Passage provided:
╭──
In a way, Jimmy Hill was the first break with the formula; his initial appearances on London Weekend’s ‘The Big Match’ portrayed him as a bit of an arrogant dandy, with his beard, bushy, long-ish hair, and Carnaby Street-style neckerchief. His naturally combative style as a pundit also set him apart from the genial gentleman’s club of the comb-over crowd; that haircut seemed to be a requisite coiffured touch at the time, worn by such stalwarts as David Coleman, Frank Bough, Harry Carpenter and Brian Moore. Once Jimmy Hill moved into the presenter’s seat, he toned down his opinionated spiel, but I’ve no doubt that if social media had existed in the 1970s, Hill and the likes of Brian Clough (who became a household name mainly through his blunt speaking TV punditry) would have utilised it to get their egos across to as wide an audience as possible.

Would they, however, have engaged in the kind of non-football arguments Gary Lineker has engaged in on Twitter this week? Having kicked-off the season hosting ‘Match of the Day’ in his pants, Lineker is certainly cut from a different cloth to his predecessors. David Coleman in a similar situation that led to Lineker’s unappetising striptease would probably have said he’d eat his hat if Leicester City won the league, though Coleman belonged to the generation that would have actually worn a hat. But Lineker, plying his trade on the pitch through the 80s and into the 90s, belongs to the generation that sought to shed the archaic image of footballers who headed for the golf course to the strains of Robert Palmer or Dire Straits and were polite young men when interviewed by father figures.
╰──
Records provided:
╭──
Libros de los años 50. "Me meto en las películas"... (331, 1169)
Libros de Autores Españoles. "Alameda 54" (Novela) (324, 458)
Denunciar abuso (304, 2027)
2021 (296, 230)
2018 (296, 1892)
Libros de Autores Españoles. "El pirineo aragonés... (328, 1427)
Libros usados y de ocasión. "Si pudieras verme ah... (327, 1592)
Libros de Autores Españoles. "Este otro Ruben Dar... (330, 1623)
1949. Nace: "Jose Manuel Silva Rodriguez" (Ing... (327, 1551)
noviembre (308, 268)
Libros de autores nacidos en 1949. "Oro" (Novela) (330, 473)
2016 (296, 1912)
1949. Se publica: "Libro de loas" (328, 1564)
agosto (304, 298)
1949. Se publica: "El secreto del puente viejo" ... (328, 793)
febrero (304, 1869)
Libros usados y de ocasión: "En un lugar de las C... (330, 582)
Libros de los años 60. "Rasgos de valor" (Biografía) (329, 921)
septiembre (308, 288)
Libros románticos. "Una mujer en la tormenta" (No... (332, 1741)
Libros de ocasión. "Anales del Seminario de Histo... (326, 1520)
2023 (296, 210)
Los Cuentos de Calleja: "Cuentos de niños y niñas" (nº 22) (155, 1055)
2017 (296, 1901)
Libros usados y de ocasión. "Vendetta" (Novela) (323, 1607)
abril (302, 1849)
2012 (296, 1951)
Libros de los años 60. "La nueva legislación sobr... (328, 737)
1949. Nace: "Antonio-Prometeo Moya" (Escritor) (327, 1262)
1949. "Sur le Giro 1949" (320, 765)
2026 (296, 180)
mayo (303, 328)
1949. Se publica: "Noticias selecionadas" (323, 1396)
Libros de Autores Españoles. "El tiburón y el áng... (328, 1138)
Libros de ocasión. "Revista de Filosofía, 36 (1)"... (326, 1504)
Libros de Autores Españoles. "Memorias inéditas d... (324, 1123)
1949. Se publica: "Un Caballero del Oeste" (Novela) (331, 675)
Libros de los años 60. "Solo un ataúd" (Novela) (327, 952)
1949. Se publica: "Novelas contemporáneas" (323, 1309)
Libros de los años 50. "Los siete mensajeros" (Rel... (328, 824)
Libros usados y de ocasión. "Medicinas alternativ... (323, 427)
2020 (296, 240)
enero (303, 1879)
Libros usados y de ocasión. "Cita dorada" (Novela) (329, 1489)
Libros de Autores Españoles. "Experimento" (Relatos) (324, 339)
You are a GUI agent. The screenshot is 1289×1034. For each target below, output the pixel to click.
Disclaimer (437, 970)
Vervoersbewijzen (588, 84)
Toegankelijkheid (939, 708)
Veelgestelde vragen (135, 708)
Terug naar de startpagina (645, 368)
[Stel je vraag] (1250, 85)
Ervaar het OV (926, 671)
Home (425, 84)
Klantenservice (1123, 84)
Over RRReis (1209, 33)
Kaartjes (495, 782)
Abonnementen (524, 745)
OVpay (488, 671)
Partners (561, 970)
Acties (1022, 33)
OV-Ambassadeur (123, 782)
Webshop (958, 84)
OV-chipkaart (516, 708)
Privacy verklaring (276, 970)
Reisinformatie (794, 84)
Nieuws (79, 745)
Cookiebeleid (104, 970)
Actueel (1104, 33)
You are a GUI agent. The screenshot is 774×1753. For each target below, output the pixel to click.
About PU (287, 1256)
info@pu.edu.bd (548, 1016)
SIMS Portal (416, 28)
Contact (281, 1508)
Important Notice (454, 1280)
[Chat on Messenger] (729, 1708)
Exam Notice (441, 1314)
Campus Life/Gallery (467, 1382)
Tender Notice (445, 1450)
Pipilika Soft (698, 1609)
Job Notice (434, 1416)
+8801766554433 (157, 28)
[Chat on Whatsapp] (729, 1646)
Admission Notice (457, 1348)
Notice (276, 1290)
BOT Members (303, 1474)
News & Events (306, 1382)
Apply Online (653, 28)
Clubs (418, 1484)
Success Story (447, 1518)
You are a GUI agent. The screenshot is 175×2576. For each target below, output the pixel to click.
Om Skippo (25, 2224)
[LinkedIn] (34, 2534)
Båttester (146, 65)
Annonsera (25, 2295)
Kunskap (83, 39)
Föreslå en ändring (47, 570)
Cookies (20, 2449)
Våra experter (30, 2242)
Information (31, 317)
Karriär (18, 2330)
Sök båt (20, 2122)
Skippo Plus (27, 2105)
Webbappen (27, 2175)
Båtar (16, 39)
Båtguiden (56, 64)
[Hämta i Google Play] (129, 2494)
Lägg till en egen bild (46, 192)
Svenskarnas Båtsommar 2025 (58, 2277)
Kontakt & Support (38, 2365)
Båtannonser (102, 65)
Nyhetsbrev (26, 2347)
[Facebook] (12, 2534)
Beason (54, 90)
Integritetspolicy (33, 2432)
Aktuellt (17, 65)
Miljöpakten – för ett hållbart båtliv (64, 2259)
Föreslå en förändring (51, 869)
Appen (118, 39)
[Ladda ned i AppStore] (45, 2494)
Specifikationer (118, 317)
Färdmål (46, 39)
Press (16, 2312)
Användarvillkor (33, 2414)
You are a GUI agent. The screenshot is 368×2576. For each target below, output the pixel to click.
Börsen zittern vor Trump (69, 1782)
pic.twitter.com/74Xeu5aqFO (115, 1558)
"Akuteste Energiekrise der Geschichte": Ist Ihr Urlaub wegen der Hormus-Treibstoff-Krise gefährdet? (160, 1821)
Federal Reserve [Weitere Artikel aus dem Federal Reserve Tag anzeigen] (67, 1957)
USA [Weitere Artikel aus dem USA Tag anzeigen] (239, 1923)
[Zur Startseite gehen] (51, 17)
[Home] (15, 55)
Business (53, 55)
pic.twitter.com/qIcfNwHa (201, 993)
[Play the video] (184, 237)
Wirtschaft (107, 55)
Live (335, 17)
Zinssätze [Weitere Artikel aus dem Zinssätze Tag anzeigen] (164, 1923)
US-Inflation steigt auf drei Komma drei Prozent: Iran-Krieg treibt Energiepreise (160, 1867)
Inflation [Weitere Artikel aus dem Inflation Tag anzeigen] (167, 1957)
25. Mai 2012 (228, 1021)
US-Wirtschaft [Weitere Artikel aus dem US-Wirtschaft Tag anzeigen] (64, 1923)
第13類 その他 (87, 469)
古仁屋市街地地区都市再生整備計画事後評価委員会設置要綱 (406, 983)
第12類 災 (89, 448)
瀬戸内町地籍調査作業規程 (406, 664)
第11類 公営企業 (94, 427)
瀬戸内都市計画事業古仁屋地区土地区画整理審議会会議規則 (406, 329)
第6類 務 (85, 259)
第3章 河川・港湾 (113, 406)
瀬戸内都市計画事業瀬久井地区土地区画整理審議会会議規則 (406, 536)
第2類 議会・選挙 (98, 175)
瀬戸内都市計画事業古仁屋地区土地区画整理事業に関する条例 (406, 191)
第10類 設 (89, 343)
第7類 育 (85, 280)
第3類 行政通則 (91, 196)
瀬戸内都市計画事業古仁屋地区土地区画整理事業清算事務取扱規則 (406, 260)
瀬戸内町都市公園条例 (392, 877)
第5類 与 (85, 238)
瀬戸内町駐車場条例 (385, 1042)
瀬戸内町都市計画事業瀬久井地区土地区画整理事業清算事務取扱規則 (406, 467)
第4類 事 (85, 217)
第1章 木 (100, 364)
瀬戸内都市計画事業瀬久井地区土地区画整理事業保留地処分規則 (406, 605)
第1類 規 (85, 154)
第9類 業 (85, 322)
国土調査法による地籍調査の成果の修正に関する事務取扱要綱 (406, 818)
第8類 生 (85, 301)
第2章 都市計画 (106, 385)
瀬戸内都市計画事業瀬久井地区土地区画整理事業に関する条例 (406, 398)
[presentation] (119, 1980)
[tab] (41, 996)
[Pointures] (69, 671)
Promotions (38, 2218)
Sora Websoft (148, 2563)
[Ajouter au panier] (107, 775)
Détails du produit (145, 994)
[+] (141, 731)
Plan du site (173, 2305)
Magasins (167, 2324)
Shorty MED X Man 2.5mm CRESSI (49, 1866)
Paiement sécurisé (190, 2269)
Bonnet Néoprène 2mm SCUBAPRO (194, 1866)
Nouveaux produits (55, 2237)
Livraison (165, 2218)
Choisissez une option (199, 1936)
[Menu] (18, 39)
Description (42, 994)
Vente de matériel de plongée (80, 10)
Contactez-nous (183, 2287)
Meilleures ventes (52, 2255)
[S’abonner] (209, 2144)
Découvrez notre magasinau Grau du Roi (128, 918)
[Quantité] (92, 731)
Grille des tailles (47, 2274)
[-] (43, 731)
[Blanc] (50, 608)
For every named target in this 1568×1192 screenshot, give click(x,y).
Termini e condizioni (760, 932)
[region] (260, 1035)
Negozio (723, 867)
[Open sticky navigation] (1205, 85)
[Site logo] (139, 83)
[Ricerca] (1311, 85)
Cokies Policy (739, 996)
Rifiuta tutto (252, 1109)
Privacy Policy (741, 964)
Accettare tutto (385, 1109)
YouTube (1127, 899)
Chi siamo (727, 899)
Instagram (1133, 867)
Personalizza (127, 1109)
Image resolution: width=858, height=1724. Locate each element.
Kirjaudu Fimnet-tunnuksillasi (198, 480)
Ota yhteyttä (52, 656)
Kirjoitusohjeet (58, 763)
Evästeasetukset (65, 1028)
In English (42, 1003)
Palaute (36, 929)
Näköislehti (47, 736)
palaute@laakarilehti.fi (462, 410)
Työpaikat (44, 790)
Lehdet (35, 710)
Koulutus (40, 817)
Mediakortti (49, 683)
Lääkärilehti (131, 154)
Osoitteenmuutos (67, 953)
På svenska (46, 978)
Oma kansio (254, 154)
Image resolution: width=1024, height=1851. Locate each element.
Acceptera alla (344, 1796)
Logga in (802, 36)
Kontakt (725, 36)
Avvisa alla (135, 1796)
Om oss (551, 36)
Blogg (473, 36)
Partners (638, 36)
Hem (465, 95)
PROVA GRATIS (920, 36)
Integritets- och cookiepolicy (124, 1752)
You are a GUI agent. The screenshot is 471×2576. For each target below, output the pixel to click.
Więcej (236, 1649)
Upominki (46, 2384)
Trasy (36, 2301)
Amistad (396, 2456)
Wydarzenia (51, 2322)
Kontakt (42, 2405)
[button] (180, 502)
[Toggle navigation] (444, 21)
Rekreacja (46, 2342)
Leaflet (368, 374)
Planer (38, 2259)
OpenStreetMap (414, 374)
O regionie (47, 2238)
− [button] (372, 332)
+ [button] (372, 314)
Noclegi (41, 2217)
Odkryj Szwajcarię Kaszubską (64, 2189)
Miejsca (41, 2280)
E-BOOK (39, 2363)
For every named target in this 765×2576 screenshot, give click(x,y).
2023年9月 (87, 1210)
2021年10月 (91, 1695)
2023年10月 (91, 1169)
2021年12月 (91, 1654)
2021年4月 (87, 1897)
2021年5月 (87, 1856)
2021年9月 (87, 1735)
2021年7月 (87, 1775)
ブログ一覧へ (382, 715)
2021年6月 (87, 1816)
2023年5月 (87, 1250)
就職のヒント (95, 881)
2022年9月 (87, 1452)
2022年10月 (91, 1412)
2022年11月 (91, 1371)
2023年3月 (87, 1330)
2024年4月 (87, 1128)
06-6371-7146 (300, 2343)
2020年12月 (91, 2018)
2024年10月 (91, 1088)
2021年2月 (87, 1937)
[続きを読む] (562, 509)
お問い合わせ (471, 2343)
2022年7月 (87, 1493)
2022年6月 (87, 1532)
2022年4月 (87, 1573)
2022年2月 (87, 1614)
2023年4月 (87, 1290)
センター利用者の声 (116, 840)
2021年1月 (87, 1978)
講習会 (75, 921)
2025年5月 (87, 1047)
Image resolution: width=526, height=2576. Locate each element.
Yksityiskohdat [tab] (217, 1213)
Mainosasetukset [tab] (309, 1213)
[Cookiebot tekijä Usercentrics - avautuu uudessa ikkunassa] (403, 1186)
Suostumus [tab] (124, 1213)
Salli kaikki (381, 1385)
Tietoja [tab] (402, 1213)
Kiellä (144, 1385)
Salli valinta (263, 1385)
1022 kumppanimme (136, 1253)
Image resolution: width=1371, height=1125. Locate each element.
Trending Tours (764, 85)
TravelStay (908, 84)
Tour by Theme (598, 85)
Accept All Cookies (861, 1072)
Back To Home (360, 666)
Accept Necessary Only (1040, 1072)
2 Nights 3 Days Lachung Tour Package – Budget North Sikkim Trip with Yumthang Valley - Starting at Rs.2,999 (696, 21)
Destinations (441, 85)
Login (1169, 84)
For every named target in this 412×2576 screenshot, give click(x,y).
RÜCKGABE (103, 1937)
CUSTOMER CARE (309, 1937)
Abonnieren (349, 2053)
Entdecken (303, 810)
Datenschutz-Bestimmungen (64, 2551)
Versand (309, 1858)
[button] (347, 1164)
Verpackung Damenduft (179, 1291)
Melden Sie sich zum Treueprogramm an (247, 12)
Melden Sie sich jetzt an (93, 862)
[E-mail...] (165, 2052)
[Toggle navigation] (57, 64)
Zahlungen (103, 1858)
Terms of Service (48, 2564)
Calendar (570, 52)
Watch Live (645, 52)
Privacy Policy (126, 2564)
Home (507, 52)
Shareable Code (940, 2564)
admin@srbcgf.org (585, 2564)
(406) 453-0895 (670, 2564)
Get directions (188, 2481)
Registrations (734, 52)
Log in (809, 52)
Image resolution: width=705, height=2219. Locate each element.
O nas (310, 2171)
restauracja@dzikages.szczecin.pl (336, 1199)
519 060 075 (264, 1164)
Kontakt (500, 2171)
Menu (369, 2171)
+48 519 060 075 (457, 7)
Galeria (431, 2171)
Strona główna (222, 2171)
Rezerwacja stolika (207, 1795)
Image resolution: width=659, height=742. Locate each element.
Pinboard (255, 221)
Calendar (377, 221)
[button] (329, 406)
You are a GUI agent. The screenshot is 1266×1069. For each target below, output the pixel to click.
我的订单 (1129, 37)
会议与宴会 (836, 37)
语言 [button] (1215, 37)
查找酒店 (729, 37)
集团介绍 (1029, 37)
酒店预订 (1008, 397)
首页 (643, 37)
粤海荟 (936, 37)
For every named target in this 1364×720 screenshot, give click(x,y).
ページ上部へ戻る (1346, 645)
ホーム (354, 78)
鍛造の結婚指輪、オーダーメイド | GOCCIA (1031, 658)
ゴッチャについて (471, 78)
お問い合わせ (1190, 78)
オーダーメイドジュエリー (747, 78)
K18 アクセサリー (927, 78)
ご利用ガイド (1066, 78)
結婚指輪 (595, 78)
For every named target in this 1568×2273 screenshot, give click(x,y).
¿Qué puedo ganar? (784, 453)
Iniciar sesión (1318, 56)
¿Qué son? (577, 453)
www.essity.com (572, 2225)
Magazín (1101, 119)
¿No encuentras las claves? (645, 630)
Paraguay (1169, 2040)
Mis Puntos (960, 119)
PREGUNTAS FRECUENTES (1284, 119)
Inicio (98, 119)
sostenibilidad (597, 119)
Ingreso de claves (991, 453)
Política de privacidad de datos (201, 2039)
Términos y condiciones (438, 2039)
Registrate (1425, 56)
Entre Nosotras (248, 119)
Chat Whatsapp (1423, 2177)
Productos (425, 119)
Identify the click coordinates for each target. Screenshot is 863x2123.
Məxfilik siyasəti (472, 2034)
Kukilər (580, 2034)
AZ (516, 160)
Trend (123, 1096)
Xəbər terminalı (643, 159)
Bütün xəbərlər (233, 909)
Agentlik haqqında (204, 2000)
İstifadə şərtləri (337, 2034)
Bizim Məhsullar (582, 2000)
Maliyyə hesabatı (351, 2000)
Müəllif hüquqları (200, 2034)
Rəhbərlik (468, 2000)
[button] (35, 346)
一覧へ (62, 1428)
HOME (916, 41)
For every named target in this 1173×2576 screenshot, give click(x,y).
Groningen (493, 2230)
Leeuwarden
╰──
Written request 1:
From the passage on football broadcasters, return the text from "Would they, however, have" to "by father figures.".
Written request 2:
Condense the paragraph of the football broadcasters passage that begins "In a way, Jimmy Hill was the first break" into a shorter version that keeps its main facts.
Written request 3:
According to the passage on football broadcasters, on which program did Jimmy Hill's initial appearances portray him as a bit of an arrogant dandy?

Expected output 1:
Would they, however, have engaged in the kind of non-football arguments Gary Lineker has engaged in on Twitter this week? Having kicked-off the season hosting ‘Match of the Day’ in his pants, Lineker is certainly cut from a different cloth to his predecessors. David Coleman in a similar situation that led to Lineker’s unappetising striptease would probably have said he’d eat his hat if Leicester City won the league, though Coleman belonged to the generation that would have actually worn a hat. But Lineker, plying his trade on the pitch through the 80s and into the 90s, belongs to the generation that sought to shed the archaic image of footballers who headed for the golf course to the strains of Robert Palmer or Dire Straits and were polite young men when interviewed by father figures.

Expected output 2:
Jimmy Hill broke the mold. On London Weekend's 'The Big Match' he first came across as an arrogant dandy, with a beard, long-ish hair and a Carnaby Street-style neckerchief. His combative punditry set him apart from genial presenters with comb-overs, such as David Coleman, Frank Bough, Harry Carpenter and Brian Moore. He softened his opinions once he became a presenter. Still, the writer believes that Hill, like Brian Clough, who became famous mainly through blunt TV punditry, would have used social media in the 1970s to reach as wide an audience as possible.

Expected output 3:
London Weekend's 'The Big Match'.